[Begin Text extract]

But gradually the outrage of the organized crime has ceased to be the decisive factor of business conduct, and the typical structure of ownership of assets has started to change as well. The more civilized market started feeling the need for more transparency. It turned to be necessary also for engagement of funding and for flattering vanity of the owners.
Decades of offshore companies
Together with the Western banks and oil companies (and with their money) the Russian economy welcomed the universal international schemes. The first decade of XXI century the most widespread has become the ownership structure when the assets are owned by Russian companies. And such Russian companies, in their turn, are owned by the firms from numerous jurisdictions, first and foremost from Cyprus, which has become very popular among our business men. In many such jurisdictions the services of nominal directors were totally lawful and were provided together with the company address. This is why such structure really met the interests of the Russian business as regards to hiding the names of the real owners of the assets. The law of these jurisdictions contained a requirement regarding the disclosure of the ultimate beneficiary of the company. However, the company was required to provide only the declaration about the real beneficiary, which was never verified.
The offshore jurisdictions were widely used not only by the Russian business. If the latter was interested in the matters of confidentiality, the western companies were looking, first and foremost, the tax optimization. The growing popularity of the offshores did them no good – under the pressure of the economically developed countries the major part of offshore jurisdictions were forced to considerably tighten their corporate regime. In addition, such popular in our country Cyprus had to bring its laws in conformance with the legislation of the European Union when it became the new EU member. At the same time, it has become more difficult for the SPV companies (which do not carry out their own independent activities) to perform banking settlements, which made the use of the foreign companies even less attractive.

[End Text extract]

**Work instructions:**
[a] According to the text on offshore ownership, what were Western companies mainly seeking from offshore jurisdictions?
[b] Pick up the text on offshore ownership of Russian assets after its final sentence and continue it.
The listing that comes next is separate material and is not part of the text on offshore ownership.

[Begin Dataset excerpt]

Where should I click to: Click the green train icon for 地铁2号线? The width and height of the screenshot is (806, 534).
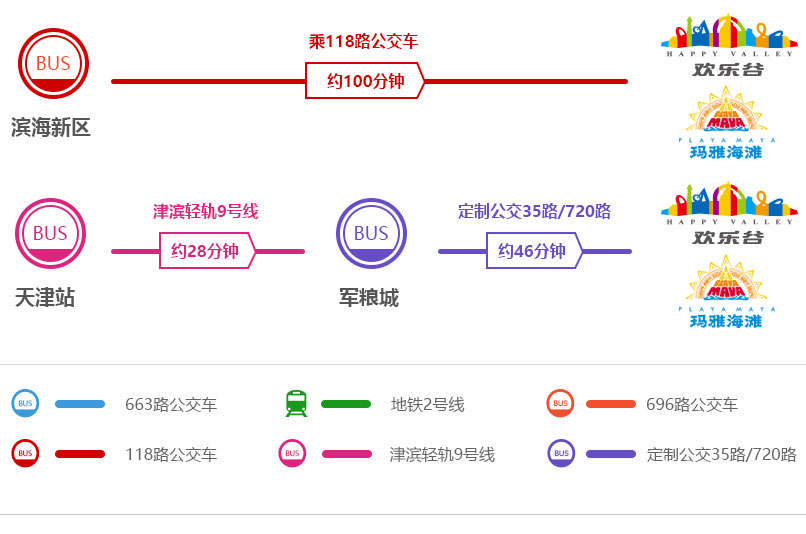[x=296, y=403]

[End Dataset excerpt]

**Response list:**
[a] Tax optimization.

[b]
Modern age
It cannot be said that the former schemes of hiding assets have vanished from the modern circulation – they have been just supplemented by new schemes. Today the lawful business companies have no reasons to hide their assets and the process of engagement of loans and investments requires great openness. However, for “not-very-lawful” businesses, as well as for certain state officials, keeping the fact of ownership of their property secret, remains the burning issue.
It needs to be understood that the situation as it is, when a legal person owns certain property, and in the reality all the title powers are performed by a certain individual person, is totally within the boundaries of the norm. In the end, any legal person is not more than just a formality which is created for the purposes of convenience of the circulation, and any company has the beneficiaries – individual persons. This is why possession of the assets for a company, to a certain extent, is always of a nominal nature and there is nothing bad or unlawful in this.
At the same time the use of services of nominal individual persons as the participants/shareholders is continuing to be popular. Any commercial organization built according to the principle of corporate participation of the owners, as well as the fact of the participation in our country is always known to the tax authority or to the registrar. This is why the simplest solution for concealing the real owners of the company is the use of a fictitious member-shareholder who has informal arrangements with the real beneficiaries. This most primitive scheme is still popular today so far forth as the tax service had to introduce a special register of individual persons holding membership in several limited liability companies (the tax authorities have no access to the data about shareholders). Such method is simultaneously the cheapest one as soon as the expenditures are limited by the remuneration of the “fake” director, and the simplest one, as soon as requires no special knowledge. This makes it accessible for the business of any scale. The main disadvantage of the scheme is the absence of any legal protection of interests of the real beneficiary, in principle.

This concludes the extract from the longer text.